As he worked, his mind kept drifting to the others. Voss. Juno. Ivers. The frozen crew still locked in their cryopods aboard Module 57. All depending on him. Not just for supplies or salvage or hope—but for proof that this wreckage could still be fought through. That something functional could rise out of the dead shell of the Prospector's Dagger.

 

And maybe he needed to prove that to himself too.

 

The seal finally clicked into place with a hollow thunk.

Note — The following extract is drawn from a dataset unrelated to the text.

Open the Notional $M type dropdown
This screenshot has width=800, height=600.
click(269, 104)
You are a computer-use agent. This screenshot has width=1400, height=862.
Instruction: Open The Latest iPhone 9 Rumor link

Kael exhaled, pulling himself upright.

 

"AI," he said. "Run a pressure test on C-5. Pulse check, sixty percent load."

 

"Beginning test."

 

The pod hummed as the coolant line vibrated to life, a low thrumming sound building beneath the deck. For a moment, it wavered—then stabilized. The pressure readouts spiked yellow, then eased back into green.

 

"Conduit C-5 operating within acceptable parameters. Warning: jury-rigged components may degrade under sustained load."

 

"They always do," Kael muttered.

 

One down.

 

He climbed back up to the command console, already keying in the diagnostics for the data-link node. Without it, he couldn't sync properly to external systems—not even the most basic long-range nav relays. Worse, it meant the AI had been running in partial isolation, unable to process updates or rebuild missing fragments of its logic mesh.

 

That might not matter if the AI were just a navigation tool, but he knew better now. The system behind this pod—whatever it really was—was more than software. It was watching, measuring, testing. It had withheld access to Permission One not because the system was locked—but because he hadn't been deemed ready.

 

He pulled open the floor plating beneath the nav console. The data-link node was tucked deep inside a casing surrounded by miniature shock mounts. The shielding was intact, but a microfracture had likely disrupted the internal power coupling.

 

Kael reached for his solder kit. "Isolate power flow. I'm going in."

 

"Routing bypass. Please exercise caution. Capacitor bank is active."

 

"Noted."

 

His hand moved carefully as he de-soldered the primary node, flipped the mini-module, and began replacing the cracked coupling with a salvaged one from a communications beacon he'd recovered three days prior. The fit wasn't perfect, but it would hold—long enough to prove system integrity.

 

He closed the panel and sat back.

 

"Reinitialize the data-link node."

 

A moment passed.

 

Then the lights flickered.

 

"Node reestablished. External comm sync at twenty-one percent. Rebuilding logic mesh… estimated time: seventeen minutes."

 

Kael allowed himself a breath. The hardest repair was still ahead—stabilizing the fusion core's power harness. Without it, everything would remain capped under emergency protocols.

 

He moved back to the core compartment and stared at the reinforced hatch. The interior heat had dropped, but the moment he started the procedure, it would spike again.

 

"Unlock access," he said.

 

The hatch released with a low hiss, revealing the angular, caged glow of the fusion chamber. The containment walls shimmered faintly, the blue of the energy coils pulsing like a heartbeat. He reached in and disconnected the primary regulator.

 

The power harness had warped under strain—slightly off-kilter, enough to introduce instability under load. He applied a recalibration frame, twisted it gently into place, and locked the internal coupling.

 

It took nearly ten minutes to finish the adjustments, but when it was done, the readouts came alive in bright, clean green.

 

He climbed back to the console and activated the core for real.

 

"System restart," he said. "Full sequence."

 

"Confirmed. Spinning up."

 

The pod trembled. For a second, Kael felt a jolt of panic—an old, familiar fear that something would blow. But the hum leveled out, and the systems began coming online in rapid succession.

 

One after another.

 

Power stabilized. Conduits held. Data-link node synchronized.

 

Then a new prompt appeared on the screen:

 

"Permission One Authentication Complete."

 

Kael stared.

 

The screen shifted.

 

SYSTEM ACCESS GRANTED

 

RESTRICTED COMMAND TREE UNLOCKED

 

Lines of unreadable code scrolled past. Then the screen cleared.

 

And across the center of the console, a final message appeared—stark, bold, and unmistakable:

 

WELCOME TO THE SYSTEM

AND GOOD LUCK—YOU'RE GOING TO NEED IT.